F_1=m_1a_1\\\\F_1=m_1r_1\alpha

The torque acting on the first particle is given by,

\tau_1=F_1r_1\\\\\tau_1=m_1(r_1)^2\alpha

Similarly, torque acting on the second particle is,

\tau_2=m_2(r_2)^2\alpha

Well, torque acting on the i-th particle is,

\tau_i=m_i(r_i)^2\alpha

Now the net torque acting on the body is,

\displaystyle\tau_{net}=\sum\tau\\\\\tau_{net}=m_1(r_1)^2\alpha+m_2(r_2)^2\alpha+m_3(r_3)^2\alpha+\dots\\\\\tau_{net}=\sum(mr^2\alpha)\\\\\tau_{net}=\alpha\sum(mr^2)

But \displaystyle\sum(mr^2)=I, i.e., moment of inertia.

\therefore\ \tau=I\alpha

Similarly, linear momentum of the first particle is given by,

p_1=m_1v_1\\\\p_1=m_1r_1\omega

So the angular momentum of the first particle is given by,

L_1=p_1r_1\\\\L_1=m_1(r_1)^2\omega

Similarly, angular momentum of the i-th particle is,

L_i=m_i(r_i)^2\omega

Now the net torque acting on the body is,

\displaystyle L_{net}=\sum L\\\\L_{net}=m_1(r_1)^2\omega+m_2(r_2)^2\omega+m_3(r_3)^2\omega+\dots\\\\L_{net}=\sum(mr^2\omega)\\\\L_{net}=\omega\sum(mr^2)

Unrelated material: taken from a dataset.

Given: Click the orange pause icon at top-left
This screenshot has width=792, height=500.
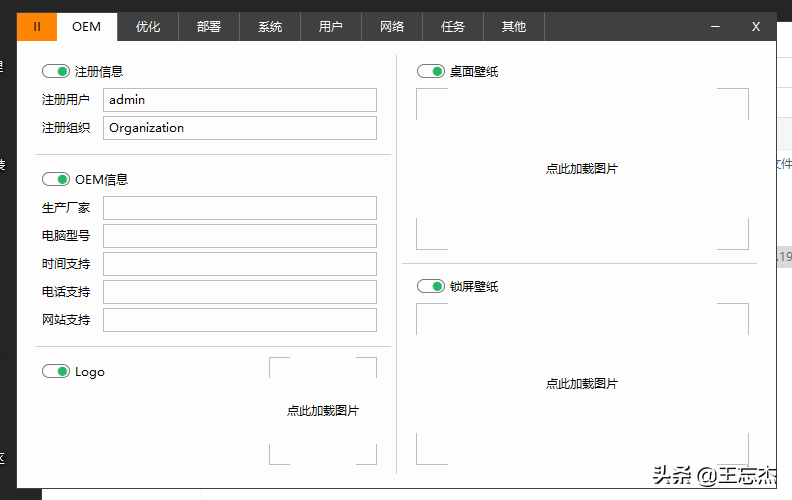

Since \displaystyle\sum(mr^2)=I,

L=I\omega

Now, come to the proof!

Consider the expression for angular momentum.

L=I\omega

Differentiate both sides wrt time. So,

\dfrac {dL}{dt}=\dfrac {d(I\omega)}{dt}\\\\\dfrac {dL}{dt}=I\cdot\dfrac {d\omega}{dt}\\\\\dfrac {dL}{dt}=I\alpha\\\\\large\boxed{\dfrac {dL}{dt}=\tau}

So we get that torque acting on a body is the rate of change of its angular momentum.

Hence the Proof!

Answered by sir8760
2

Explanation:

See the proof in the attachment.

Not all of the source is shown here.